+++ Source text

Even the most brilliant and careful scientist is susceptible to bias. As philosopher Daniel Dennett has said, “Nobody is immune to wishful thinking.” Is there an approach other than the scientific method that counters this universal human tendency?
As recently reported in an article about escaping from black holes, “a tenet of modern physics is that it is always possible in theory to reverse time, run the proverbial film backward and reconstruct what happened in, say, the collision of two cars or the collapse of a dead star into a black hole.”
This premise is stretched to its limits when considering what happens to the ‘stuff’ (matter, energy and space itself) that gets sucked into a black hole. Matter may be destroyed, but its “information” —its essential physical attributes — lives forever.
Since “information” cannot be lost, the fundamental premises and rules of physics seem to break down when considering black holes, from which nothing, not even light, can escape. This became known as the “information paradox,” which “challenges foundational beliefs about what reality is and how it works.”

++++++

> _To do_
A - Answer these questions about the black hole passage:
(i) Who is quoted as saying "Nobody is immune to wishful thinking"?
(ii) What two events does the passage give as examples of what could be reconstructed by running time backward?
(iii) What name is given to the problem that arises when physics is applied to black holes?
B - Using the black hole passage, decide whether each statement agrees with it:
(i) Information about matter that falls into a black hole is said to last forever.
(ii) Light is able to escape from a black hole.
(iii) Careful scientists are said to be free of bias.
C - Continue the black hole passage from its final sentence.

+++ Record extracts

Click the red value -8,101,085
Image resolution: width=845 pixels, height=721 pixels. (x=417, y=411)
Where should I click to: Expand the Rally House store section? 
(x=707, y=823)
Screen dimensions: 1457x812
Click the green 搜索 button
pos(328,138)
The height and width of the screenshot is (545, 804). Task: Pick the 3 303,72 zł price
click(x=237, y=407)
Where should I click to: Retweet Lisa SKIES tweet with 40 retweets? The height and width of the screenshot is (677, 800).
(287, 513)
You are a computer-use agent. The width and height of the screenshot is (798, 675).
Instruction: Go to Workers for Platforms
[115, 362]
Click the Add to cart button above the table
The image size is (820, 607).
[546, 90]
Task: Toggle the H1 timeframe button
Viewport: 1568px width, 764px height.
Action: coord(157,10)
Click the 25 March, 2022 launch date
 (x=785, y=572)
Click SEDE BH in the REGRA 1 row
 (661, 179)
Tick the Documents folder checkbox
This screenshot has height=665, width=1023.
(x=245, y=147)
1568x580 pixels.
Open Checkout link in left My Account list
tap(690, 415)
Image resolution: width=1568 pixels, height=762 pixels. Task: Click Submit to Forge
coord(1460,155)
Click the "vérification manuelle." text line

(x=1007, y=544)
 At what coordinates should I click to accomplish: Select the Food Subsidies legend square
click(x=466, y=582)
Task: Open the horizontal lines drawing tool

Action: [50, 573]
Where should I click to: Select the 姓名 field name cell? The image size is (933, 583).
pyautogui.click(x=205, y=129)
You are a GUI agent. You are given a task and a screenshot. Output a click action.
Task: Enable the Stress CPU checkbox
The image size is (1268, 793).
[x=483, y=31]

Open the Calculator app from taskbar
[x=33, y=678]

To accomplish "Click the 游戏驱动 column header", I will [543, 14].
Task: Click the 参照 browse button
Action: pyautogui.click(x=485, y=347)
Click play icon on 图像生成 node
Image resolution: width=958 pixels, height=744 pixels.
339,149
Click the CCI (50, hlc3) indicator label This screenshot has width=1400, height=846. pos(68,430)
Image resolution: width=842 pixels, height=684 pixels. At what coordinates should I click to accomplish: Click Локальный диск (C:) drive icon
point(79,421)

++++++

> _Answers for the exercise_
A -
(i) Philosopher Daniel Dennett.
(ii) The collision of two cars and the collapse of a dead star into a black hole.
(iii) The "information paradox."

B -
(i) Yes: "Matter may be destroyed, but its “information” —its essential physical attributes — lives forever."
(ii) No: "from which nothing, not even light, can escape"
(iii) No: "Even the most brilliant and careful scientist is susceptible to bias."

C -
Stephen Hawking first postulated that “information” could be lost in a black hole. Then he backtracked, incongruously saying that the notion of a “past” itself would be in jeopardy, and we couldn’t even be sure of our own histories. Apples and oranges Stephen!
Hawking was able to show through his mathematical calculations that black holes aren’t eternal prisons, but that they eventually ‘leak’ and “then explode in a fountain of radiation and particles.”
His calculation “was hailed as a breakthrough in understanding the connection between gravity and quantum mechanics, between the fabric of space and the subatomic particles that live inside it — the large and the small in the universe.”
But Hawking goes much further, and conflates science with psychology. If the rules break down in black holes, they may be lost in other places he warns.
“If foundational information disappears into a gaping maw, the notion of a ‘past’ itself may be in jeopardy—we couldn’t even be sure of our histories. Our memories would be illusion.”
Why should we be sure of our histories? Isn’t that one of the great sources of conflict and war throughout history, made even more distorted and dangerous in a global society?
Besides, in one sense our memories are illusions, since they are not what is, but how we remember what was.
Hawking reveals his underlying bias when he says, “It’s the past that tells us who we are. Without it we lose our identity.” From a dubious premise, all kinds of dubious conclusions follow.
I question the premise that “the past tells us who we are.” That seems patently false to my mind. The past tells us who we think we are. But the past does not necessarily determine who we are.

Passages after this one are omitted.